According to the United States Census Bureau, Southmayd has a total area of 6.8 km2, of which 0.01 sqkm, or 0.15%, are water.

==Demographics==

Historical population
| Census | Pop. | Note | %± |
| 1970 | 222 |  | — |
| 1980 | 318 |  | 43.2% |
| 1990 | 643 |  | 102.2% |
| 2000 | 992 |  | 54.3% |
| 2010 | 992 |  | 0.0% |
| 2020 | 978 |  | −1.4% |
U.S. Decennial Census 2020 Census

===2020 census===

As of the 2020 census, Southmayd had a population of 978, and the median age was 38.5 years. 24.8% of residents were under the age of 18 and 15.4% of residents were 65 years of age or older. For every 100 females there were 105.5 males, and for every 100 females age 18 and over there were 105.3 males age 18 and over.

0.0% of residents lived in urban areas, while 100.0% lived in rural areas.

There were 347 households in Southmayd, of which 34.0% had children under the age of 18 living in them. Of all households, 48.1% were married-couple households, 20.7% were households with a male householder and no spouse or partner present, and 22.5% were households with a female householder and no spouse or partner present. About 23.7% of all households were made up of individuals and 10.9% had someone living alone who was 65 years of age or older.

There were 396 housing units, of which 12.4% were vacant. The homeowner vacancy rate was 4.5% and the rental vacancy rate was 6.7%.

Racial composition as of the 2020 census
| Race | Number | Percent |
|---|---|---|
| White | 758 | 77.5% |
| Black or African American | 13 | 1.3% |
| American Indian and Alaska Native | 16 | 1.6% |
| Asian | 12 | 1.2% |
| Native Hawaiian and Other Pacific Islander | 0 | 0.0% |
| Some other race | 100 | 10.2% |
| Two or more races | 79 | 8.1% |
| Hispanic or Latino (of any race) | 175 | 17.9% |

===2000 census===

As of the census of 2000, there were 992 people, 343 households, and 281 families residing in the city. The population density was 432.2 PD/sqmi. There were 371 housing units at an average density of 161.6 /sqmi. The racial makeup of the city was 91.13% White, 1.61% African American, 3.23% Native American, 0.30% Asian, 1.41% from other races, and 2.32% from two or more races. Hispanic or Latino of any race were 2.72% of the population.

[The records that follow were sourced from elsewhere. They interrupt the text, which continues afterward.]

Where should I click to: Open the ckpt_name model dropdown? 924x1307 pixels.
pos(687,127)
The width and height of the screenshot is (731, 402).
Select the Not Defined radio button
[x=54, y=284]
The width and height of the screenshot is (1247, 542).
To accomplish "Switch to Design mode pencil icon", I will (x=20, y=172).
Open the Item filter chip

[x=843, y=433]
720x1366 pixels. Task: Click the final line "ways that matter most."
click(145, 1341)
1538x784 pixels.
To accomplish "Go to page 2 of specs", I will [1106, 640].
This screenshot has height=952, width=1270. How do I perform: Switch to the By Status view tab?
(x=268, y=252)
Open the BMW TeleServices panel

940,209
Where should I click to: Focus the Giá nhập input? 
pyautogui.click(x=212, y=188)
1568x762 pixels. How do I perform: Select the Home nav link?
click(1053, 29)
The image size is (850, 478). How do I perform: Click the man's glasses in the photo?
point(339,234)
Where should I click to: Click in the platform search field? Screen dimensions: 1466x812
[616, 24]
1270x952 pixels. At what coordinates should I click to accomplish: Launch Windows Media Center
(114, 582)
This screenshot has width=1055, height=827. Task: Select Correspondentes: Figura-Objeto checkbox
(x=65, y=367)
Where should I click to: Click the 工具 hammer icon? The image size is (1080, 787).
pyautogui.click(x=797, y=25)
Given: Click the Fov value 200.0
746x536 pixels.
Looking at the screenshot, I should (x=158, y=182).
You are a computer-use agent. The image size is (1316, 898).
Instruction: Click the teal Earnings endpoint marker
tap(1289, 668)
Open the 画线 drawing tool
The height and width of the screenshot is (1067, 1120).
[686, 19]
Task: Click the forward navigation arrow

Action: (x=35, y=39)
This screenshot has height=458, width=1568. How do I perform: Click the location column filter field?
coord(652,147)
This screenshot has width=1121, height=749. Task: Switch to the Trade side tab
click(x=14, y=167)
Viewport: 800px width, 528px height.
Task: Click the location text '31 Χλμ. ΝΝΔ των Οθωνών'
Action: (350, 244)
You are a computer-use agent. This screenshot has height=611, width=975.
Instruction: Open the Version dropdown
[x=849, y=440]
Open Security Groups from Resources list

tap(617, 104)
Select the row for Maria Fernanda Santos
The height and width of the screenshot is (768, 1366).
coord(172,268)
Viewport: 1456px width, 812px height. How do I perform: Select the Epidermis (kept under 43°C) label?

There were 343 households, out of which 41.4% had children under the age of 18 living with them, 62.1% were married couples living together, 15.2% had a female householder with no husband present, and 17.8% were non-families. 14.3% of all households were made up of individuals, and 5.0% had someone living alone who was 65 years of age or older. The average household size was 2.89 and the average family size was 3.14.

In the city, the population was spread out, with 30.2% under the age of 18, 9.0% from 18 to 24, 32.2% from 25 to 44, 22.5% from 45 to 64, and 6.1% who were 65 years of age or older. The median age was 32 years. For every 100 females, there were 95.3 males. For every 100 females age 18 and over, there were 92.8 males.

The median income for a household in the city was $44,565, and the median income for a family was $44,750. Males had a median income of $31,800 versus $21,083 for females. The per capita income for the city was $16,097. About 7.3% of families and 7.7% of the population were below the poverty line, including 7.9% of those under age 18 and 19.0% of those age 65 or over.
==Education==
Southmayd is served by the S and S Consolidated Independent School District.